#### Exercise requirements
Word for word, and without a single picture, repeat the entries.

(Data shown Opens)

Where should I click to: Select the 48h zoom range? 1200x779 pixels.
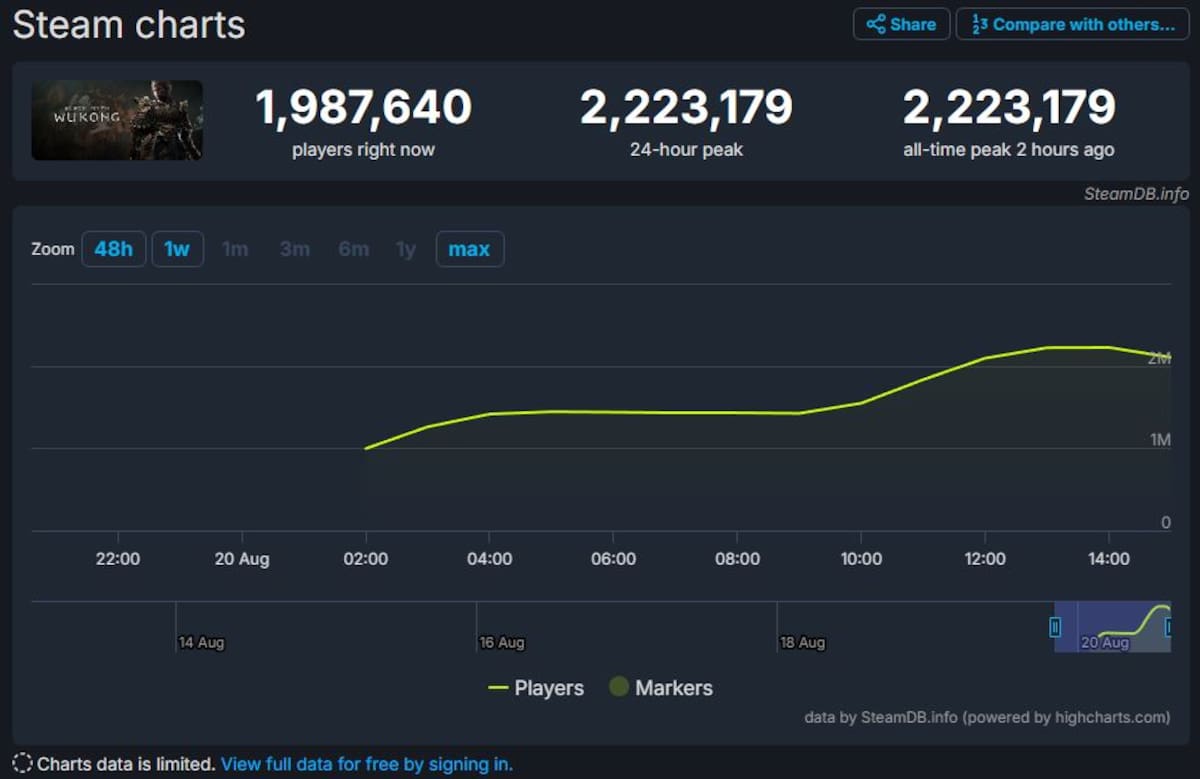coord(113,249)
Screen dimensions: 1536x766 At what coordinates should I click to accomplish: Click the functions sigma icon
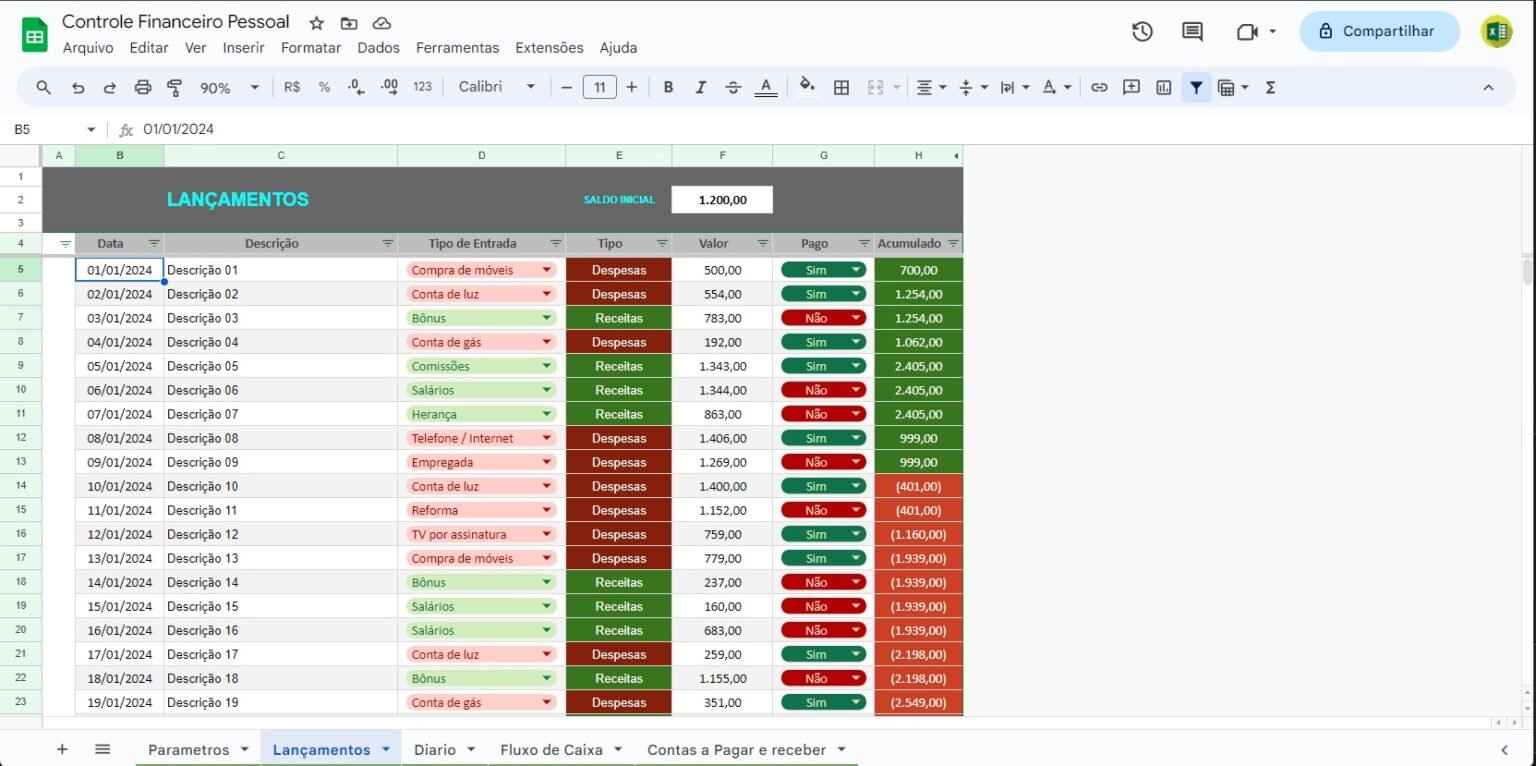(1270, 88)
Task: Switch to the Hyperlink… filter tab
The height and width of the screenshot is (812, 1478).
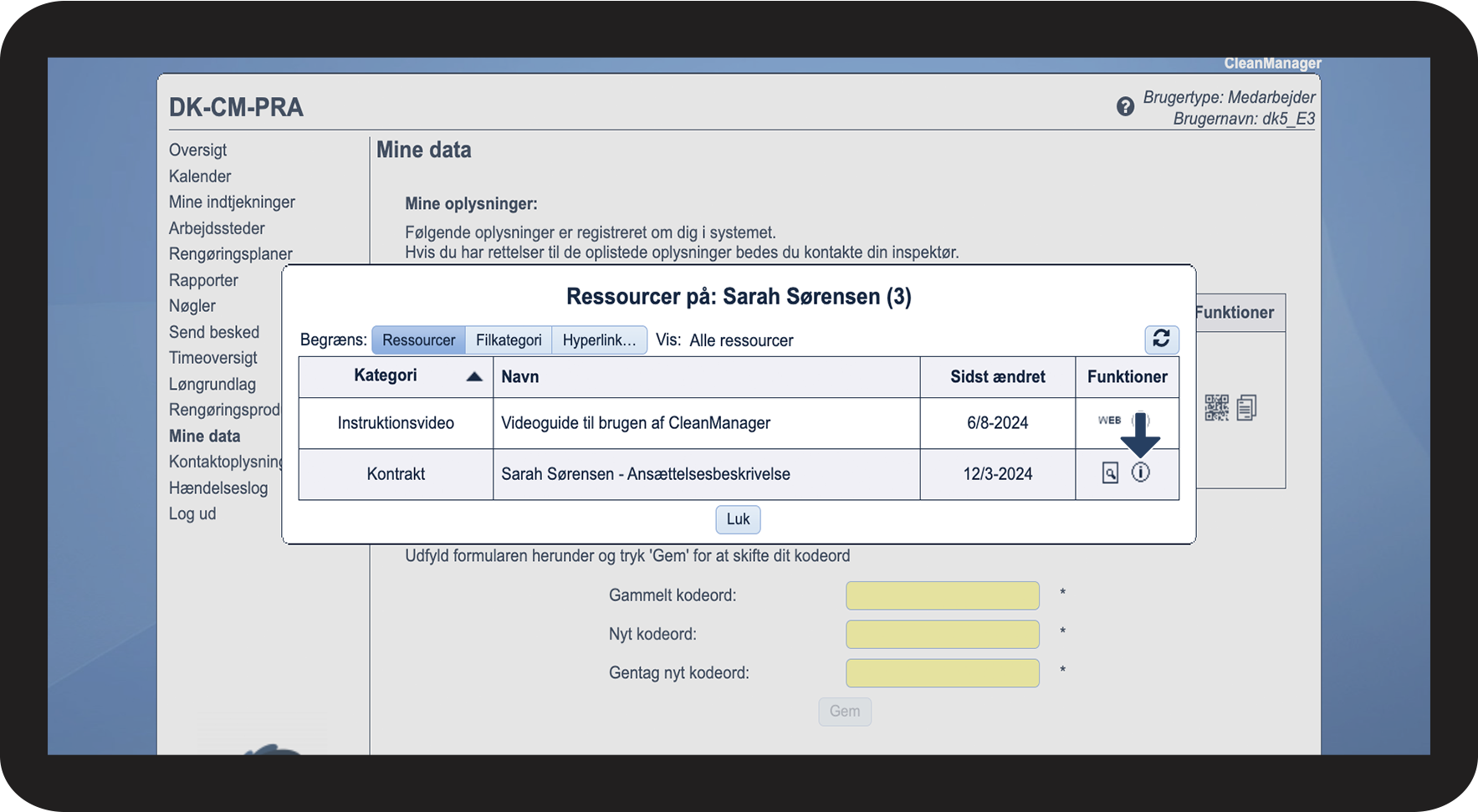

(Data shown Closes)

#### Written solution
Where should I click to: Select the 48h zoom range? 1200x779 pixels.
coord(113,249)
Screen dimensions: 1536x766 At what coordinates should I click to accomplish: Click the functions sigma icon
(1270, 88)
Task: Switch to the Hyperlink… filter tab
The height and width of the screenshot is (812, 1478).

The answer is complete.